Aim of the exercise
Please copy the material from the line with "Select the Horizon Zero Dawn capsule image" to the line with "coord(480,12)", swapping "Crop" for "Brush" and leaving everything else unchanged.

Input material
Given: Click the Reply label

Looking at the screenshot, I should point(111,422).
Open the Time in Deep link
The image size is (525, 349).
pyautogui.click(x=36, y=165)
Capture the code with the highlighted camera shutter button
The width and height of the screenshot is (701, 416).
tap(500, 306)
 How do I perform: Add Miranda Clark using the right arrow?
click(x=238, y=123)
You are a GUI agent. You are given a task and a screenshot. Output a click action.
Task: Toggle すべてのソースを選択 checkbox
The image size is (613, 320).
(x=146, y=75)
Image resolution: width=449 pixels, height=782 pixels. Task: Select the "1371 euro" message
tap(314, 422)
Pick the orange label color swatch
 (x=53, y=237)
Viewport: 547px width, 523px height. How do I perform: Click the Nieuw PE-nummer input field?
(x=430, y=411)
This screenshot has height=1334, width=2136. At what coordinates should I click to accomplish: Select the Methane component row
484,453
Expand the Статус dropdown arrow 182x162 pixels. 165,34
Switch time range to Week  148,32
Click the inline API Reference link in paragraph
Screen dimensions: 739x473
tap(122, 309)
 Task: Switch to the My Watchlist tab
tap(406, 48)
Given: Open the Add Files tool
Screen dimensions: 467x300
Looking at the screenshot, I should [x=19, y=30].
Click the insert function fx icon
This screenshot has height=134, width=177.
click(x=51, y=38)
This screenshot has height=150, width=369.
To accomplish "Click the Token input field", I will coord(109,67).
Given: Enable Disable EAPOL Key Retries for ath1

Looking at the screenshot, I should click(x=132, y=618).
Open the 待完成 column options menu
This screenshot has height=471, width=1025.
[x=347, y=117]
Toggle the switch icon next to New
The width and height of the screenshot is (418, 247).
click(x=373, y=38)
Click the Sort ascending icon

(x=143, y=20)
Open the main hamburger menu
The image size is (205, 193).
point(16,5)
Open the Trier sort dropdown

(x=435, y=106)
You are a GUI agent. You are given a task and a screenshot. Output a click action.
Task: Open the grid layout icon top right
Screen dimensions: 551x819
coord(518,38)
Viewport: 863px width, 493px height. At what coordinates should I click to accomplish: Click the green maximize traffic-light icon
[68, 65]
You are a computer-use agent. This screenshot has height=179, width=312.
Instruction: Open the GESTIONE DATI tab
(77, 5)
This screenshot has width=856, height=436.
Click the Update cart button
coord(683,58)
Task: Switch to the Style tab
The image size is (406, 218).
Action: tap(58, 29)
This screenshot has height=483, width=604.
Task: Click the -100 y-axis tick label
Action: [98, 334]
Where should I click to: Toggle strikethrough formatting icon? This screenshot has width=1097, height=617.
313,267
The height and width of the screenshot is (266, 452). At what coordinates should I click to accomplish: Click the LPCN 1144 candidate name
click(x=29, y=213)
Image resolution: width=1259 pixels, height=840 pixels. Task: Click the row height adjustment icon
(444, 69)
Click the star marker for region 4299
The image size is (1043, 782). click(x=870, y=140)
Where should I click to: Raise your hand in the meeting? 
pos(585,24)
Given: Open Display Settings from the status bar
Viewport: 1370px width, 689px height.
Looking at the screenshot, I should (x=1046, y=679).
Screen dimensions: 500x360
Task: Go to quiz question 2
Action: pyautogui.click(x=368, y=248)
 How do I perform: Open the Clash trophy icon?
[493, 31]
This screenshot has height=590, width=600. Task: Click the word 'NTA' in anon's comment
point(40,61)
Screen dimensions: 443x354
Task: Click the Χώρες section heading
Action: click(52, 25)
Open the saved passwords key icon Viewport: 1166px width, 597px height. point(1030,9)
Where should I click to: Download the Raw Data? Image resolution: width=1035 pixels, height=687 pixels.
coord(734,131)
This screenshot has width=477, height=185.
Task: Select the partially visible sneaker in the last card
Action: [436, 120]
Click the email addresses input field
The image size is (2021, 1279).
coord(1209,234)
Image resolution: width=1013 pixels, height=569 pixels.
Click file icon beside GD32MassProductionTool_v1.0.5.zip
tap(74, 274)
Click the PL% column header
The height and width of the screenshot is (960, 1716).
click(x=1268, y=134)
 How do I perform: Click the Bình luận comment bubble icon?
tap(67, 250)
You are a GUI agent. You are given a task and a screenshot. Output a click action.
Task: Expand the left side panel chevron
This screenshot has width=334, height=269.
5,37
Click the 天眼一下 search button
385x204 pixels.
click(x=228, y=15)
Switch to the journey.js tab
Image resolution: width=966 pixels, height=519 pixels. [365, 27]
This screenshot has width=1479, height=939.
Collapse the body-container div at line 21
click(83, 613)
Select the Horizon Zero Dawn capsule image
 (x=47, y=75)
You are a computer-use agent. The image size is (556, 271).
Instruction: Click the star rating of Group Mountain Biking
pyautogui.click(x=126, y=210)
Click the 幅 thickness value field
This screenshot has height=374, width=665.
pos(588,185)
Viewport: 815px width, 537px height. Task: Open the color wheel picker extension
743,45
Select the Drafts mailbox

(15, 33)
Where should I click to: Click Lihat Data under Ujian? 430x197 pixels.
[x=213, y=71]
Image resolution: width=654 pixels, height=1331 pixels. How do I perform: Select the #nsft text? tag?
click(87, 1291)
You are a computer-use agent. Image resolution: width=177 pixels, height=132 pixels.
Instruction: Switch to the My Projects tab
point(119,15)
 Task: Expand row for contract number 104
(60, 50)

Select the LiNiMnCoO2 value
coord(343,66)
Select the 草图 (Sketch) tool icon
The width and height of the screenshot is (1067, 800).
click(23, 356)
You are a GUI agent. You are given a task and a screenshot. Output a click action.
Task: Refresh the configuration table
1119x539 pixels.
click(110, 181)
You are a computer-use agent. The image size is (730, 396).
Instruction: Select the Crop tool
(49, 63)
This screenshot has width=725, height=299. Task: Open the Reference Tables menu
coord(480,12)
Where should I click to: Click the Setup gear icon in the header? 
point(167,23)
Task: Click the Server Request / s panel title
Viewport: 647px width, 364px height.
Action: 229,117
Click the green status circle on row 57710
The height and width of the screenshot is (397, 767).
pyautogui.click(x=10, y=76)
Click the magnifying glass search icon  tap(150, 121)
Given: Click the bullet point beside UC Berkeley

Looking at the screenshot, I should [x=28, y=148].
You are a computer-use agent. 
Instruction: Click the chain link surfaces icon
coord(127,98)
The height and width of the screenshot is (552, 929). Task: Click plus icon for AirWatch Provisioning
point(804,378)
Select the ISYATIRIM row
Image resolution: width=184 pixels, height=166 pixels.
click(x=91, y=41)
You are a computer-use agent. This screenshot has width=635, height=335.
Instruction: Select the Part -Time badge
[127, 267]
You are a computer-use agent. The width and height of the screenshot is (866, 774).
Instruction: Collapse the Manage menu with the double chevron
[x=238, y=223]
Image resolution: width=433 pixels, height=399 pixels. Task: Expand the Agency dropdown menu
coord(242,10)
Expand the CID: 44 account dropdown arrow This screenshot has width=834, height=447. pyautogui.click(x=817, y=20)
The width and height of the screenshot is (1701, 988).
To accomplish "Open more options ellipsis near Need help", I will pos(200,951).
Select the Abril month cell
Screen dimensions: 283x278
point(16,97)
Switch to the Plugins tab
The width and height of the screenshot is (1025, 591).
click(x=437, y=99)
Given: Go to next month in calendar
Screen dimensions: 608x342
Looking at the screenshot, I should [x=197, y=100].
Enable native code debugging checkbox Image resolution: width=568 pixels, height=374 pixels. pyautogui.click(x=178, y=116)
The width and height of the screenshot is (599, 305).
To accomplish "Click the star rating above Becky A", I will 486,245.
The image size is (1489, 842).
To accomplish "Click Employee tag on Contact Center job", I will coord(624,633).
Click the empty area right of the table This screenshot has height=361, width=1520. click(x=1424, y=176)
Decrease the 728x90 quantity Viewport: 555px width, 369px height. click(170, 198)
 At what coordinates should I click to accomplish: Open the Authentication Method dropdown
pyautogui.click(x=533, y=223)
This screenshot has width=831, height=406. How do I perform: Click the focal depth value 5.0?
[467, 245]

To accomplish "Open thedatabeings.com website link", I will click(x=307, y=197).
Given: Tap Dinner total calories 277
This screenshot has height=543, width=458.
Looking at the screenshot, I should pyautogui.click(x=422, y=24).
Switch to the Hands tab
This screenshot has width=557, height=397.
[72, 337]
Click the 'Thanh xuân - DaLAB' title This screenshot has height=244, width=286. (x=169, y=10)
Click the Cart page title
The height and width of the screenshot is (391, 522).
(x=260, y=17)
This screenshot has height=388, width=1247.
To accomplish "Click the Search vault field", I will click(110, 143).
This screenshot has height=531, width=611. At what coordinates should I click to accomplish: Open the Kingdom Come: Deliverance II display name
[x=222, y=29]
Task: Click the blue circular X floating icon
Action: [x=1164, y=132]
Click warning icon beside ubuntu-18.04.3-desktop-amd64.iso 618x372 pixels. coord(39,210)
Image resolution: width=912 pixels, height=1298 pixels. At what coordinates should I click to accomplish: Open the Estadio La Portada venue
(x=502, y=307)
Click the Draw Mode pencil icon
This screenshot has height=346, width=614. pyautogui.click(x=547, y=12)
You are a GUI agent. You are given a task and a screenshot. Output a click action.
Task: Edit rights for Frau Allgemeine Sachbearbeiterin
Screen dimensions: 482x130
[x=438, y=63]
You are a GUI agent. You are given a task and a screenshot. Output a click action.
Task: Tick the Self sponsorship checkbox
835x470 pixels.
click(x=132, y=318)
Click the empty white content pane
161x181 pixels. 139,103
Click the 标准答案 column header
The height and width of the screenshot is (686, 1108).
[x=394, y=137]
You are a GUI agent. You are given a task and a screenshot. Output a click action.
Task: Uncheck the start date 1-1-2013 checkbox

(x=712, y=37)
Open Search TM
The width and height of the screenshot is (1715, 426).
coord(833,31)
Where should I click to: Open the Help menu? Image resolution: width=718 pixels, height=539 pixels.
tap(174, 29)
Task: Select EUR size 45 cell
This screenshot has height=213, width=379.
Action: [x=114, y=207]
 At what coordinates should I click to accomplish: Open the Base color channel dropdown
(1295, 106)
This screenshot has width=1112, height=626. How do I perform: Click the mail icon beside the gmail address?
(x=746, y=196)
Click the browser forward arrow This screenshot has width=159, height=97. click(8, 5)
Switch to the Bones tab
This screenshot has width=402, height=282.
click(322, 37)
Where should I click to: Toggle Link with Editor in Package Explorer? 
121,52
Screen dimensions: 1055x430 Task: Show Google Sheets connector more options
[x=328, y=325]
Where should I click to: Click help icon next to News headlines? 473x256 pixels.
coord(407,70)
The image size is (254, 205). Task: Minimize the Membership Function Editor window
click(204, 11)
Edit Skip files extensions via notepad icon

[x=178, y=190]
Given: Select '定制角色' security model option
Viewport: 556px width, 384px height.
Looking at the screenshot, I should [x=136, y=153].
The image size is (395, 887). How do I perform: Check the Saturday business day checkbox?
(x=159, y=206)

Solution
Select the Horizon Zero Dawn capsule image
 (x=47, y=75)
You are a computer-use agent. The image size is (556, 271).
Instruction: Click the star rating of Group Mountain Biking
pyautogui.click(x=126, y=210)
Click the 幅 thickness value field
This screenshot has height=374, width=665.
pos(588,185)
Viewport: 815px width, 537px height. Task: Open the color wheel picker extension
743,45
Select the Drafts mailbox

(15, 33)
Where should I click to: Click Lihat Data under Ujian? 430x197 pixels.
[x=213, y=71]
Image resolution: width=654 pixels, height=1331 pixels. How do I perform: Select the #nsft text? tag?
click(87, 1291)
You are a computer-use agent. Image resolution: width=177 pixels, height=132 pixels.
Instruction: Switch to the My Projects tab
point(119,15)
 Task: Expand row for contract number 104
(60, 50)

Select the LiNiMnCoO2 value
coord(343,66)
Select the 草图 (Sketch) tool icon
The width and height of the screenshot is (1067, 800).
click(23, 356)
You are a GUI agent. You are given a task and a screenshot. Output a click action.
Task: Refresh the configuration table
1119x539 pixels.
click(110, 181)
You are a computer-use agent. The image size is (730, 396).
Instruction: Select the Brush tool
(49, 63)
This screenshot has width=725, height=299. Task: Open the Reference Tables menu
coord(480,12)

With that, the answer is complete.